Todos os grandes empreendimentos de santidade da Bíblia e da história da Igreja repousam sobre um «sim» dito a Deus no momento em que Ele revela pessoalmente a alguém sua vontade. Da fé-obediência de Abraão, a Escritura faz depender toda a história sucessiva do povo eleito: «Por tua descendência se bendirão todas as nações da terra, em pagamento de ter oferecido tu minha voz» (Gên 22, 18); da fé-obediência de Maria, Deus quis fazer depender o início da nova e eterna aliança.
Em seu livro autobiográfico Dom e Mistério, o Santo Padre João Paulo II escreve: «No outono de 1942 tomei a decisão definitiva de entrar no seminário» (4): o seguimento do texto indica muitas explicações que não se oferecem, mas que se intuem. Essa decisão foi precedida também de um chamado; foi a decisão de responder a um convite, como é toda vocação sacerdotal.

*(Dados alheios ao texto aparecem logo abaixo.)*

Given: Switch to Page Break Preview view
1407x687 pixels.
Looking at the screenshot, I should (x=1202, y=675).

Agora sabemos aquilo que construiu Deus sobre essa decisão, sobre aquele «Aqui estou, eu irei», pronunciado no distante 1942.
Imagino o estupor e a comoção de Madre Teresa no ocaso de sua vida, quando recordava aquela viagem em trem. O que Deus havia sabido realizar com seu pequeno e sofrido «sim»! Que projeto grandioso tinha já na mente que ela não conhecia! Não posso pensar em sua alma ao final da vida mais que cantando um surpreendido e comovido «Engrandece minha alma ao Senhor… Porque o Poderoso fez obras grandes em mim».

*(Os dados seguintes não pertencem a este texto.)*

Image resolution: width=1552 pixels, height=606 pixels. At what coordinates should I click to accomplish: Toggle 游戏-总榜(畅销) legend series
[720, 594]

Ao início deste ano, as Missionárias da Caridade me concederam a honra de pregar-lhes os exercícios espirituais de preparação ao capítulo geral celebrado em Calcutá (na realidade, eram elas que me pregavam exercícios com a extraordinária seriedade, pobreza e oração incessante). Pareceu-me advertir, desde o primeiro encontro, o desejo de Madre Teresa desde o céu de que o primeiro capítulo celebrado após sua morte fosse ocasião para um comovido e coral Magnificat a Deus de parte de suas filhas por aquilo que havia feito em sua vida e continuava fazendo na delas. O transmiti com simplicidade às presentes e, ao encerrar o capítulo, a Madre Geral, Irmã Nirmala, confiou que isto havia sido de fato, e antes de tudo, o capítulo geral.
Na vida de cada um de nós, como na vida de Madre Teresa, houve um chamado; de outra forma não estaríamos aqui. Inclusive nosso «sim» foi talvez um «sim» na obscuridade, sem saber onde nos levará. A anos de distância, não devemos ter medo de reconhecer o que Deus soube construir sobre aquele pequeno «sim», apesar de nossas resistências e infidelidades, e entoar também nós um comovido e agradecido «Engrandece minha alma ao Senhor».